## BRIEF
Reproduce precisely the lines of the material below from the line containing "You are a computer-use" up to and including its last line. Pictures must not be copied.

## GIVEN RECORDS
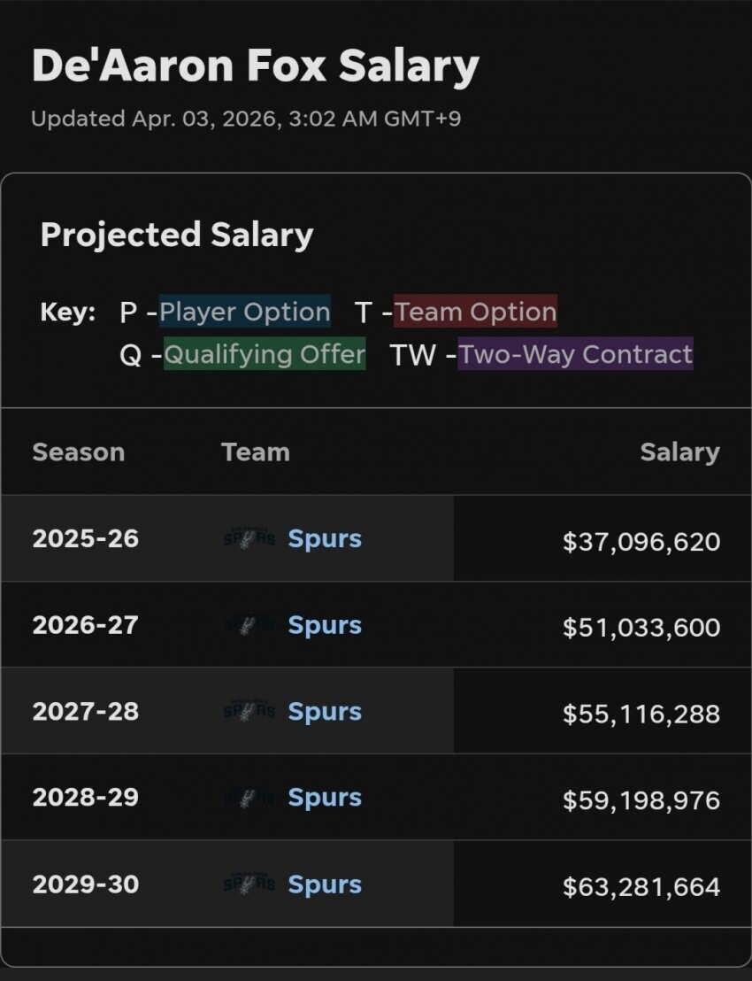Click the blue Player Option key label

click(x=245, y=312)
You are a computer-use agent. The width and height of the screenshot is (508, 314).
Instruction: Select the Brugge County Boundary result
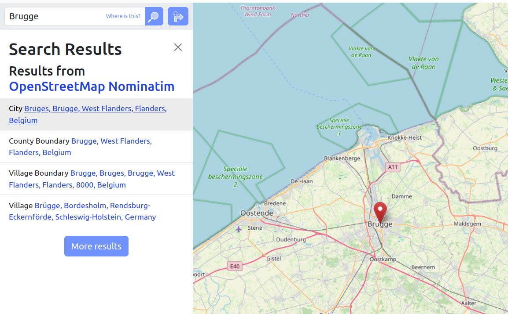click(x=111, y=141)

## WRITTEN RESPONSE
You are a computer-use agent. The width and height of the screenshot is (508, 314).
Instruction: Select the Brugge County Boundary result
click(x=111, y=141)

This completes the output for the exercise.